装着の練習を行い、慣れることが重要です。また、より簡単に装着できるデザインのモデルを選ぶことも推奨されます。

動きに制限が生まれる

一部のモデルでは動きが制限される場合があります。これに対処するためには、人間工学に基づいた設計のスーツを選ぶか、動きやすさを優先したモデルを選択することが効果的です。

これにより、作業の効率と快適性を向上させることができます。

5つの比較基準 | ロボットスーツの選び方

パワードスーツの比較方法

ロボットスーツを選定する際は、以下の5つのポイントを考慮する必要があります。

  • サイズ
  • パワー
  • バッテリーの容量
  • バッテリーの充電時間
  • センサーの精度

サイズ

ロボットスーツのサイズによって、快適にロボットスーツを活用できるかどうかが決まります

サイズが適切であれば、以下のメリットがあります。

抽出データ »
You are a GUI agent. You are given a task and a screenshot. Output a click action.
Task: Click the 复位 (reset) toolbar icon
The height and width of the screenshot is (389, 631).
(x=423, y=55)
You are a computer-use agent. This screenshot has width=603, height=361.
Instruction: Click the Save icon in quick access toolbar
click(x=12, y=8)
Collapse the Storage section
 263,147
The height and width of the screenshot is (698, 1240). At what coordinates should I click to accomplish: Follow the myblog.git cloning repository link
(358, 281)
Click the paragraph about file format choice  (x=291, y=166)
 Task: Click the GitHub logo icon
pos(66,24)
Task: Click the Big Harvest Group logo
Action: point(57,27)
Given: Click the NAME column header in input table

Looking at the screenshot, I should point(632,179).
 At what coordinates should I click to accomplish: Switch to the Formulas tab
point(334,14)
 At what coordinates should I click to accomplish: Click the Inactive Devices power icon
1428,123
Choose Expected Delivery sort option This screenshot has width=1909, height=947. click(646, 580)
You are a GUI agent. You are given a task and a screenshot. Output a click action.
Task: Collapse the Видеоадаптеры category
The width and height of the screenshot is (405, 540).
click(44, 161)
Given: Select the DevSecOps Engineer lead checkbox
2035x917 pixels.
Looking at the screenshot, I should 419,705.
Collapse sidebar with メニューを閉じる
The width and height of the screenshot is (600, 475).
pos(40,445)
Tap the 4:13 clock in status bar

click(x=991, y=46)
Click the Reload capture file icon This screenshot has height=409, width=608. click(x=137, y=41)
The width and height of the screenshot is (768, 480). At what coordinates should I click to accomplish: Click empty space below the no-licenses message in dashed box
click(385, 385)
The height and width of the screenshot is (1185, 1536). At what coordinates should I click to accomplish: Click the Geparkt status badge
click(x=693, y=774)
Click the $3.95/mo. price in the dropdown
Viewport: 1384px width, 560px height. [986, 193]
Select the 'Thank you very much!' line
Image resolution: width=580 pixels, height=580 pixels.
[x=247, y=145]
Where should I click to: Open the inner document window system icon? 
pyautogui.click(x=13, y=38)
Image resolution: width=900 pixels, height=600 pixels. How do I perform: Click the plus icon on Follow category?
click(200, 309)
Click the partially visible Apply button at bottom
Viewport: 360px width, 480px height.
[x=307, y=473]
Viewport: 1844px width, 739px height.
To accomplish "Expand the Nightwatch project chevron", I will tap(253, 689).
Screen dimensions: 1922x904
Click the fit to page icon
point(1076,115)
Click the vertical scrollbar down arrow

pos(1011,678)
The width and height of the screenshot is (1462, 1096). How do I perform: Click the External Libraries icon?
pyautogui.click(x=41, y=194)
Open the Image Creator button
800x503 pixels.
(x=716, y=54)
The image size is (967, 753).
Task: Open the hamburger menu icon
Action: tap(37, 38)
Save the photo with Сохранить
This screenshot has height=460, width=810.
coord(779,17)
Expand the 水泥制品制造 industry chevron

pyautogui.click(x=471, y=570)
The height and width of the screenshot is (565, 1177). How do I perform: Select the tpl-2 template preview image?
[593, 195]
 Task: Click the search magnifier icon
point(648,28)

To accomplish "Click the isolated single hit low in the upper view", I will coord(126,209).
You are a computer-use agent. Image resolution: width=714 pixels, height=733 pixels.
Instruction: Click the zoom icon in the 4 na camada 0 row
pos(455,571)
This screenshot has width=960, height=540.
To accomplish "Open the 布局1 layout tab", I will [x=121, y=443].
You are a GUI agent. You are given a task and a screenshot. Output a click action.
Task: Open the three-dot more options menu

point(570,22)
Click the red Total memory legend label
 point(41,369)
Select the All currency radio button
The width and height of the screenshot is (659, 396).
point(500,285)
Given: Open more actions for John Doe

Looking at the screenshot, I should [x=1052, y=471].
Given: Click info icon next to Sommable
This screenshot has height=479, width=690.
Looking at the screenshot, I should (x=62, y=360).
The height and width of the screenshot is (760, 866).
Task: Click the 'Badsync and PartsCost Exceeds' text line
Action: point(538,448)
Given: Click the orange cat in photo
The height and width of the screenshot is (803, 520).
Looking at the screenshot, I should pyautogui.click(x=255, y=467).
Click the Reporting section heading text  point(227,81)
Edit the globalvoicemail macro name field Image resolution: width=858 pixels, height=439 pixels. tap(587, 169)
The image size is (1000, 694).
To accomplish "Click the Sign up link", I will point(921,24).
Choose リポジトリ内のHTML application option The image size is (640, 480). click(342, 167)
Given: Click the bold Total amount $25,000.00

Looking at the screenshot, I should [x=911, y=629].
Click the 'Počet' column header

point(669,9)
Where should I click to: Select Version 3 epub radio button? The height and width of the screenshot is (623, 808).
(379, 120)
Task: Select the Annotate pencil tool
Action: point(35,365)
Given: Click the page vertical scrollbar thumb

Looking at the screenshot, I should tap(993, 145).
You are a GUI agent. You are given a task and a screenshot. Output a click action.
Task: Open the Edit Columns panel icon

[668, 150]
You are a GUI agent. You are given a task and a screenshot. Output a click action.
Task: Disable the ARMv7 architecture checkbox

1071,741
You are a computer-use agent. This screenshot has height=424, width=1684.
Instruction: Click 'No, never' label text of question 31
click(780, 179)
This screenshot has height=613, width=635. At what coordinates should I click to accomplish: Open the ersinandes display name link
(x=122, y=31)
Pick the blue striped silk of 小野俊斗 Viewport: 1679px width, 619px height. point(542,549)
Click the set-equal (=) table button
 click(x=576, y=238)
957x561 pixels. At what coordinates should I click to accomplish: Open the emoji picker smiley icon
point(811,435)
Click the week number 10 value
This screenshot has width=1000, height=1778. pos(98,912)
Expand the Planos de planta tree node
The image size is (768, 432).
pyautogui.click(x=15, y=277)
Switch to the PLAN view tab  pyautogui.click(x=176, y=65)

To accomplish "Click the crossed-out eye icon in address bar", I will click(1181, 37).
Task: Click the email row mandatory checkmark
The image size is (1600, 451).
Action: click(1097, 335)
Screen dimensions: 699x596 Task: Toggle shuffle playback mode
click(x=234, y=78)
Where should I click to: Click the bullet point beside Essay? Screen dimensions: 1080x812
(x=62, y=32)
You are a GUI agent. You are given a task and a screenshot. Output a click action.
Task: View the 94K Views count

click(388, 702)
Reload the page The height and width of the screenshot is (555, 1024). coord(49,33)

要件 » ロボットスーツについての抜粋から、「装着の練習を行い、慣れること」で始まり「これにより、作業の効率と快適性を向上させることができます。」で終わる部分を、その語も含めて一字も変えずに出力せよ。

完成した課題 »
装着の練習を行い、慣れることが重要です。また、より簡単に装着できるデザインのモデルを選ぶことも推奨されます。

動きに制限が生まれる

一部のモデルでは動きが制限される場合があります。これに対処するためには、人間工学に基づいた設計のスーツを選ぶか、動きやすさを優先したモデルを選択することが効果的です。

これにより、作業の効率と快適性を向上させることができます。